ÖNDER KAHVECİ: BÜTÇE GÖRÜŞMELERİNDE MEMUR VE EMEKLİLER İÇİN ADIM ATILMALIDIR

Aydın Bölge İstişare Toplantımızda kamu çalışanlarının beklentilerini gündeme taşıyan Genel Başkanımız Önder Kahveci, Çalışma ve Sosyal Güvenlik Bakanlığı’nda gerçekleştirilen KPDK Toplantısı ve detaylarını değerlendirdi. Kahveci, “Ocak ayında memur ve emekli zam oranları revize edilmeli, ayrıca memura yüzde 10 refah payı verilmelidir.

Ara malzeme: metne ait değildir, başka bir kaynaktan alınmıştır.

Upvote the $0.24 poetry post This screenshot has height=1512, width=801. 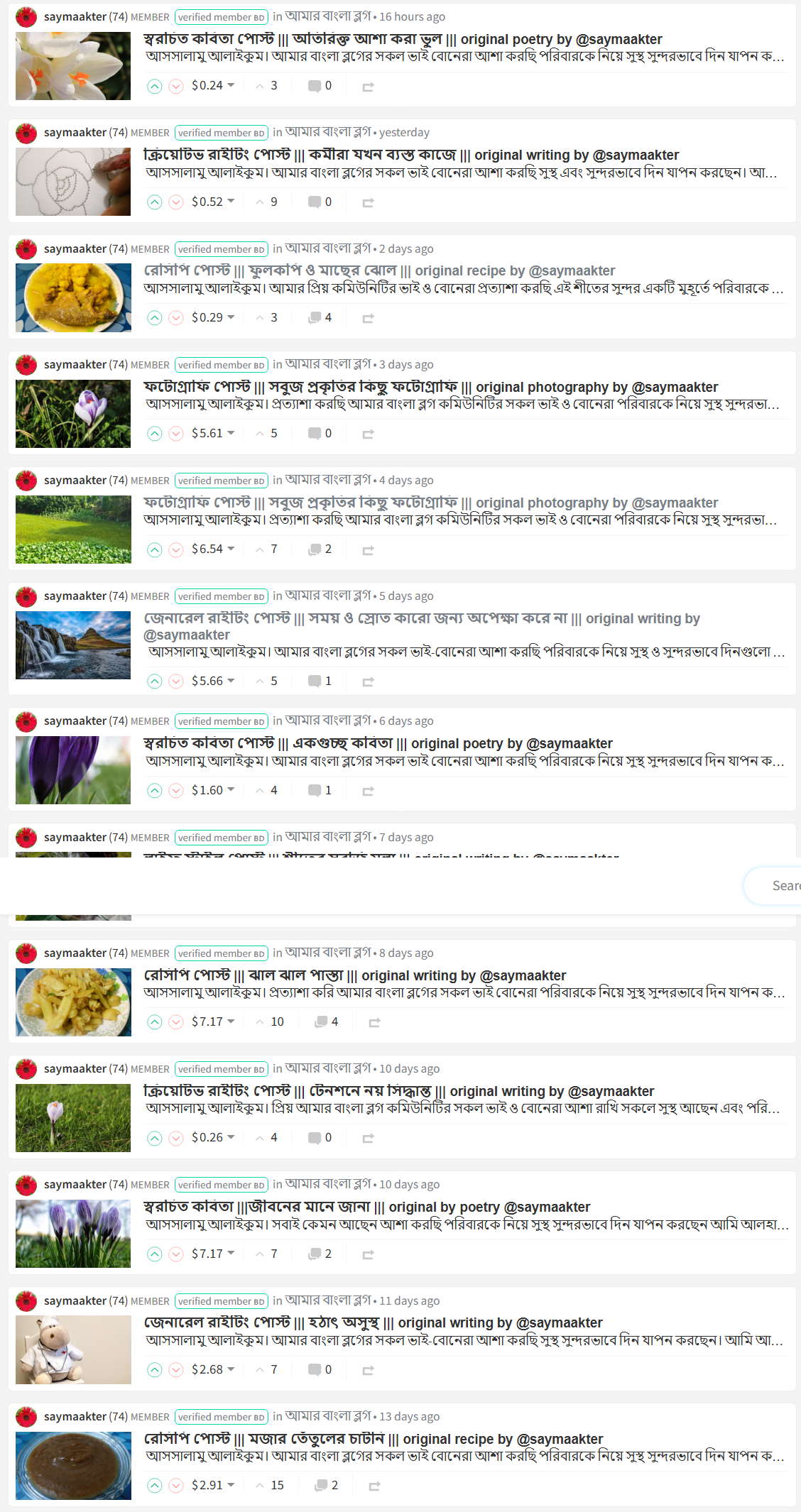[x=155, y=87]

Bu nedenle bütçe görüşmelerinde kamu çalışanları ve emekliler için ilave tedbirler alınması zorunludur” dedi.

Genel Başkan Kahveci;

“Türkiye Kamu-Sen olarak toplu sözleşme masasında Türk memurunun kazanım elde edebilmesi adına elimizden gelen çabayı gösterdik. Ancak yetkili konfederasyon iş bilmezliği ile çözüm bekleyen birçok başlığın sonuca bağlanmadığı bir Toplu sözleşme sürecine imza atıldı. Sorunların görüşülmediği bu toplu sözleşmenin 3. oturumuna katılmayarak tepkimizi ortaya koyduk.

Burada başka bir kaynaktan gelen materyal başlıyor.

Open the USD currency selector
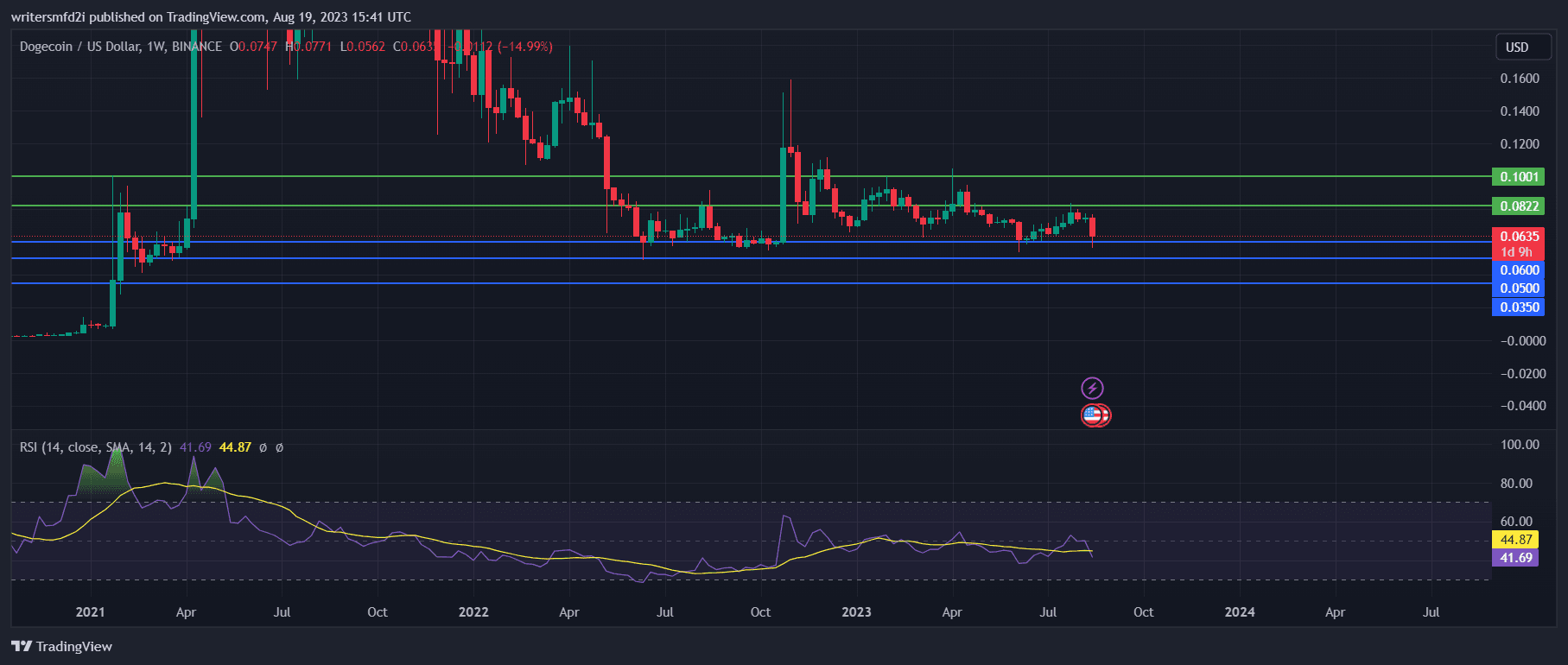 tap(1517, 48)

“Aileleriyle birlikte 25 milyona ulaşan bir kitlenin önümüzdeki iki yıllık ekonomik geleceğinin belirlendiği toplu sözleşme pazarlıklarının ne kadar hayati bir öneme sahip olduğunu gayet iyi bilerek, bu toplu sözleşmede, kamu görevlileri ve emeklerimizin mali ve özlük haklarının piyasa gerçekleri ile örtüşecek biçimde ilerletilmesi gerektiğini ısrarla vurguladık. Ancak kamu işveren heyeti ve yetkili konfederasyon ile sendikalar sorunları masaya getirip tartışmaktan ziyade çözüm bekleyen konuların üzerini örtmeyi tercih ettiler.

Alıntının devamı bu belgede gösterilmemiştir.